I've got a database and some content editing tools for a site using XHTML (transitional)...

My problem is the use of special characters (trademark, registered, copyright, degrees). I can have my editors use the proper character entities when inserting/updating data, but how do I ensure that those values are kept in the forms when they are outputted back to the browser.

For example, an editor adds an attribute that requires the copyright symbol and uses the correct &# code. But when the product is viewed again, the browser interprets that code into the actual symbol. Therefore, when it gets updated again, the database recieves the symbol rather than the code.

Normally this would not be an issue, but XHTML is not forgiving.

Any ideas on how to preserve the &# codes throughout the entire process?

    So what is the difference between htmlentities() and htmlspecialchars()?

    Supposedly, htmlentities() translates "all" HTML character entities, but what doe that mean - even normal letters and numbers?
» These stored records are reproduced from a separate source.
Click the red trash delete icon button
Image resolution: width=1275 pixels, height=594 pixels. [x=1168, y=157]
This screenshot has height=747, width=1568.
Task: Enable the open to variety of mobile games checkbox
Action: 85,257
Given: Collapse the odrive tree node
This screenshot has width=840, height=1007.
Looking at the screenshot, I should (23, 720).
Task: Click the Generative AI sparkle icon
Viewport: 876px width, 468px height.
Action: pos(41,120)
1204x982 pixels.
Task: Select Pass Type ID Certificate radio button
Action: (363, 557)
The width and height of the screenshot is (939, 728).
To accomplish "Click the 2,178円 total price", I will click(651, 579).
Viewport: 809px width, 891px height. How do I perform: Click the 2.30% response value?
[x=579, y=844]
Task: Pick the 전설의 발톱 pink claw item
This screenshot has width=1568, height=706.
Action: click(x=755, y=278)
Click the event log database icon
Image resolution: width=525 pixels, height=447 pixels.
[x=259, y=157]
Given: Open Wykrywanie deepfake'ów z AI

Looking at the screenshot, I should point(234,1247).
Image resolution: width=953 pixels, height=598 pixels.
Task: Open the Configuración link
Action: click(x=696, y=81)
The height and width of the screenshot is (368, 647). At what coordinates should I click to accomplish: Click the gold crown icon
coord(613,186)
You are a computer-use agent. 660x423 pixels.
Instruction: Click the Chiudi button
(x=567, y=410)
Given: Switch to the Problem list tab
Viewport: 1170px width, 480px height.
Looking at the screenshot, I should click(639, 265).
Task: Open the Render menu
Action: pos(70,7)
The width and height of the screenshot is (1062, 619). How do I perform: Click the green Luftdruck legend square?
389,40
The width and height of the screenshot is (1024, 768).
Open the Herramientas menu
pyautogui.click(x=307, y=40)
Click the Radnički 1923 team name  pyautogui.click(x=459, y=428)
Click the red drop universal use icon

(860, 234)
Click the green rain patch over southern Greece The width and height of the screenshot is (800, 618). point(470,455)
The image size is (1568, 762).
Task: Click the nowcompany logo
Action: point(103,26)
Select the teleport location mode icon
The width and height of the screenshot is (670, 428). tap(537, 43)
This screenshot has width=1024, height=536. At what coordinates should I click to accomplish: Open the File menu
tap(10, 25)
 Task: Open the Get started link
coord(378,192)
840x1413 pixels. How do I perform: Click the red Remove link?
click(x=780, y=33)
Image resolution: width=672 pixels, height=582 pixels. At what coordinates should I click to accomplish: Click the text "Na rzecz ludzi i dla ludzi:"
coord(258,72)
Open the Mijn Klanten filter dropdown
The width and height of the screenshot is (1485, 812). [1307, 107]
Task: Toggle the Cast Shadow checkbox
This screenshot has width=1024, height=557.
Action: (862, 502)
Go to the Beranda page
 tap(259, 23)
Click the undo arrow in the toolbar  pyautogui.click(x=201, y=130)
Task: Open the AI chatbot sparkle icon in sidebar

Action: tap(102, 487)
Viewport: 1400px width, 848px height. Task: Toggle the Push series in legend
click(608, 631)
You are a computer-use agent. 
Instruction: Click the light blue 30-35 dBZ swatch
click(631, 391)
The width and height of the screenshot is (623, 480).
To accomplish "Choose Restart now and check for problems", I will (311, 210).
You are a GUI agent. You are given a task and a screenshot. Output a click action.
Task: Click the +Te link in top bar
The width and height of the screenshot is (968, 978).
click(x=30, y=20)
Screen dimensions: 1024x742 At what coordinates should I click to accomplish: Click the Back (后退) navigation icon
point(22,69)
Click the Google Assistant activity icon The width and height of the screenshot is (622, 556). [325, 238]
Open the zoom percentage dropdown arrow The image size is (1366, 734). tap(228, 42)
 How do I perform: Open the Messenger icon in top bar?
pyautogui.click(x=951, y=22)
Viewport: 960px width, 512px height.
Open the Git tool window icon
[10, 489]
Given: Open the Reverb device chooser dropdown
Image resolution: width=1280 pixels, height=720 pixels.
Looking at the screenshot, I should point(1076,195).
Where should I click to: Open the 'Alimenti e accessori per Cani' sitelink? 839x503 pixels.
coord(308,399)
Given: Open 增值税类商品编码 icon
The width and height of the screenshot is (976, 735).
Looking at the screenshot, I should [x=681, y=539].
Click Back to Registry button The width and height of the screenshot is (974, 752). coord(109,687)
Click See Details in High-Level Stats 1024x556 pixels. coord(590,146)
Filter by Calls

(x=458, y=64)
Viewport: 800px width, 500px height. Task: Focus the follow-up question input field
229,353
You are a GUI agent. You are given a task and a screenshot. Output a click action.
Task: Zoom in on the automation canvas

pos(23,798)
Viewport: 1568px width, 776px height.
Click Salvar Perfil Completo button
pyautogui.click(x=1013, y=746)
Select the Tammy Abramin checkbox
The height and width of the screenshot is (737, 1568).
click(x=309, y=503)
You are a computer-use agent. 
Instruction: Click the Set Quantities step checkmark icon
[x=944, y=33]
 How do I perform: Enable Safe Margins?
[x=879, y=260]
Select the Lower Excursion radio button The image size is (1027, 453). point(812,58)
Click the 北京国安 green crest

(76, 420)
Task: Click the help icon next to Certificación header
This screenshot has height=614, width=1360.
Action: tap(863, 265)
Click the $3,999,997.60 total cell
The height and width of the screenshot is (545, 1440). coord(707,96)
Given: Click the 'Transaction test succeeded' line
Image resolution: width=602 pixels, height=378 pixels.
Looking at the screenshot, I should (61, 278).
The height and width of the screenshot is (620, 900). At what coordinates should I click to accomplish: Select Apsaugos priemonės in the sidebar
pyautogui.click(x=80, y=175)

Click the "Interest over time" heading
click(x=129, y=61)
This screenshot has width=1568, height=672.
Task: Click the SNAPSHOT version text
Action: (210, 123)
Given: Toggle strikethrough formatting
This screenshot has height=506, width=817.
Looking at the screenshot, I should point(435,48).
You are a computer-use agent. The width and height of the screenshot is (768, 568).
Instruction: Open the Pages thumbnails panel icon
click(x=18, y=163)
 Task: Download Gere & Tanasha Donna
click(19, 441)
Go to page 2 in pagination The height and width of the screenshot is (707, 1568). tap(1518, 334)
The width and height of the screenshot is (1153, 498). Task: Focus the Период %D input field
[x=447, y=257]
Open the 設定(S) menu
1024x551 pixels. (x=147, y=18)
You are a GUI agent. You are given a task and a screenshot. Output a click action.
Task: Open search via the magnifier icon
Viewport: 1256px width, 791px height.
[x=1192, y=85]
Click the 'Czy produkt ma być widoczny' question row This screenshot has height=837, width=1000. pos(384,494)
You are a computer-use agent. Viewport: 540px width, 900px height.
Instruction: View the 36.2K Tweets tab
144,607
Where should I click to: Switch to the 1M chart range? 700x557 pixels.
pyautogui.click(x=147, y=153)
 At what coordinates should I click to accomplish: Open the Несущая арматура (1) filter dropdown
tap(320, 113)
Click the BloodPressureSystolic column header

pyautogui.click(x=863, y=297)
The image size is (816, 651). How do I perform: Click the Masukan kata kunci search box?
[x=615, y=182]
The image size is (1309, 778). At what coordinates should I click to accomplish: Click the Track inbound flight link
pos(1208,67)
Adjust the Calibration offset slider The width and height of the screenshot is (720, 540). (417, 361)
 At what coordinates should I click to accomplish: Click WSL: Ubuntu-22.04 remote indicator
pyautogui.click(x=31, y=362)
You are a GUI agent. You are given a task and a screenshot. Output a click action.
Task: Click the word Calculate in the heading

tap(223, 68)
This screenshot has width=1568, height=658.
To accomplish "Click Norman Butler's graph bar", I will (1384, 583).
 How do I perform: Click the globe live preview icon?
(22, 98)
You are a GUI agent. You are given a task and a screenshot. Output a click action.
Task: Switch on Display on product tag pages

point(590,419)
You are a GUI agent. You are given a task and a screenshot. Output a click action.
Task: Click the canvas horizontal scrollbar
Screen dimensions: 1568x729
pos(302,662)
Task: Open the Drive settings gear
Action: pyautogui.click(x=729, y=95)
    Also, I looks like htmlspecialchars() translates the characters into the &#name; rather than the &#nnn;

    XHTML does not like amp, deg, copy, reg and requires you use 038, 176, 169, 174 respectively.

      Make your own conversion functions: one big array (char => xhtml value) + search & replace.

        I'm trying the following, but it outputs the exact same string? I'm using PHP4, but don't see what the problem is...

        $str = "This is a © example & it is meant to test if this dämn this wo®ks."
        $strA = htmlentities($str);
        $strB = htmlspecialchars($str);

        echo $str . "<br><br>";
        echo $strA . "<br><br>";
        echo $strB . "<br><br>";

          it is working, you just won't see it in your browser. run that same code and then "view source" in your browser.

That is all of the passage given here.